**Article**
Not many people have heard of the Altai Mountains. The range straddles four countries – Russia, Kazakhstan, Mongolia and China. Belukha, at 4,506m, sits just inside the Russian border to the north, making it not only the highest mountain in the Altai but in the whole of Siberia. It’s one of the furthest places from the sea in the world, a handicap compensated for by 1,500 glaciers, 7,000 freshwater lakes, and a network of brooks, streams, rivers and waterfalls. On a clear summer day, you look out on a landscape made up from thousands of acres of spruce and cedar that constitute a small portion of the taiga, mountain tundra not unlike the Scottish Highlands, meadows brimming with hundreds of species of flora and – floating above it all – the jagged snow-flashed peaks themselves.
A geographical crossroads, the Altai has long been a cultural and ethnic one too. Native Altaians are Turkic-Mongol people. They have wide, Asiatic features and regard themselves as belonging to a lineage stretching back to Genghis Khan in the 13th century, although since then the generations have split and reconfigured into a dizzying arrangement of tribes and clans. Further back still, the region was home to the Pazyryk, named after the Pazyryk Valley where 2,500-year-old remains of tribal chiefs, perfectly preserved thanks to the permafrost, were found in burial mounds known as kurgans. These mummies, including the ‘Ice Princess of the Altai’, were laid to rest in such extravagant splendour as to leave no doubt about their pre-eminence within the world of that time.
The Pazyryk people were fine archers and horse riders, part of a wider Scythian empire and culture that may well have been the first to conceive of the idea of riding on horseback rather than behind a chariot. This tactic gave them great mobility and helped reinforce the view that the horse was an extension of man himself – a theory still common among native Altaians right up to the 20th century. For this reason, both among the Pazyryk and in living memory, people were often buried with their horses.
A ten-day trek in the Altai is practically impossible without horses, at least if you want to avoid a 40kg backpack and powdered food for the entire trip. In the mornings before they were saddled up for the day,
I liked watching them, their coats gilded by the sun, nostrils steaming in the still-cool air, heads angled towards the earth in that stoic, melancholy way. Stocky geldings, their powerful build would carry them doggedly up steep ascents and delicately down again, four or five linked together by ropes, an Altaian horserider urging them on with unearthly rasps and chirrups.
I only really saw a native Altaian off his horse when he was sleeping or eating. I got the feeling they regarded those of us walking up yet another 1,000 metres to yet another summit as missing vital mental faculties. ‘Why put yourself through it when you can ride instead?’ the wry smile seemed to say. There were times, groping my way up a muddy path made treacherous by the rain, that I was inclined to agree with them.

**Material provided**
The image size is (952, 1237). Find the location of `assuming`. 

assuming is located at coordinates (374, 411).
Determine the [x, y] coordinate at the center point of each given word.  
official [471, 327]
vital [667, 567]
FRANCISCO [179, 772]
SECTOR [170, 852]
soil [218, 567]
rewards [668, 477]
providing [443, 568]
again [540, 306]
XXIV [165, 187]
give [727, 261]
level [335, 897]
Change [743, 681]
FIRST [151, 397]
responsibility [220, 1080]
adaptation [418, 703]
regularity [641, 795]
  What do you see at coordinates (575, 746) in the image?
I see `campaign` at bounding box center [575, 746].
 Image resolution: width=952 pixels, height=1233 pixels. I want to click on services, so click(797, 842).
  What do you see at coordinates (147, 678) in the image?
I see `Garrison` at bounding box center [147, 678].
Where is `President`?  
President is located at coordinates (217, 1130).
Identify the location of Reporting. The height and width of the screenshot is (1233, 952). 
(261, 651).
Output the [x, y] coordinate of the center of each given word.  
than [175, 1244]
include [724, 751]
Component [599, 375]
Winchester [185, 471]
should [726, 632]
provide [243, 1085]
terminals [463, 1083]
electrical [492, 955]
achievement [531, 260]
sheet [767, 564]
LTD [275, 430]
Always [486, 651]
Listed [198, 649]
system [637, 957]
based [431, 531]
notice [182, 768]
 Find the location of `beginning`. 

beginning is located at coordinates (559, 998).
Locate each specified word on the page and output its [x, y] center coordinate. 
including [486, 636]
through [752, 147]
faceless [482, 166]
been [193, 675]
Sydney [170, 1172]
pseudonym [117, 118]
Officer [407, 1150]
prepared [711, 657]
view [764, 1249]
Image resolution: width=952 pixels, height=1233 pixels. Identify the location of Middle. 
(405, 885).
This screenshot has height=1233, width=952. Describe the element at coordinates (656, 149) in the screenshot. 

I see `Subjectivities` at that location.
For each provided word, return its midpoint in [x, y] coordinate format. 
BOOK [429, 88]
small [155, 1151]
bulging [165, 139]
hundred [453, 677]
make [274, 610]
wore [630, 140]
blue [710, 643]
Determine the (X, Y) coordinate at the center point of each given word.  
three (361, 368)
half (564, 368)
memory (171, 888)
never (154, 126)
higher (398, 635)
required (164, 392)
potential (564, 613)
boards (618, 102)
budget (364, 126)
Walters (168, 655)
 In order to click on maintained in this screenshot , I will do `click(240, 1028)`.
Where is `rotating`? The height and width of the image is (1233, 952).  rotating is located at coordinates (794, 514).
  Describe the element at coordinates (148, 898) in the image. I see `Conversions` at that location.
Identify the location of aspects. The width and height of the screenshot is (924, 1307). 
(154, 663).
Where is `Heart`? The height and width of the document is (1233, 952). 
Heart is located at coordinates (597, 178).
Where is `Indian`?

**Written task 1**
In the Altai article, substitute "barrows" for "kurgans" and write out the passage starting at "A geographical crossroads, the" and ending at "of that time.".
**Written task 2**
For each statement below, say yes or no according to the Altai article, and quote the words that decide it. (a) Belukha is the highest mountain in all of Siberia. (b) The Altai range lies within three countries. (c) The remains found in the Pazyryk Valley are about 1,500 years old.

**Task response 1**
A geographical crossroads, the Altai has long been a cultural and ethnic one too. Native Altaians are Turkic-Mongol people. They have wide, Asiatic features and regard themselves as belonging to a lineage stretching back to Genghis Khan in the 13th century, although since then the generations have split and reconfigured into a dizzying arrangement of tribes and clans. Further back still, the region was home to the Pazyryk, named after the Pazyryk Valley where 2,500-year-old remains of tribal chiefs, perfectly preserved thanks to the permafrost, were found in burial mounds known as barrows. These mummies, including the ‘Ice Princess of the Altai’, were laid to rest in such extravagant splendour as to leave no doubt about their pre-eminence within the world of that time.

**Task response 2**
(a) Yes: "making it not only the highest mountain in the Altai but in the whole of Siberia."
(b) No: "The range straddles four countries."
(c) No: "2,500-year-old remains of tribal chiefs."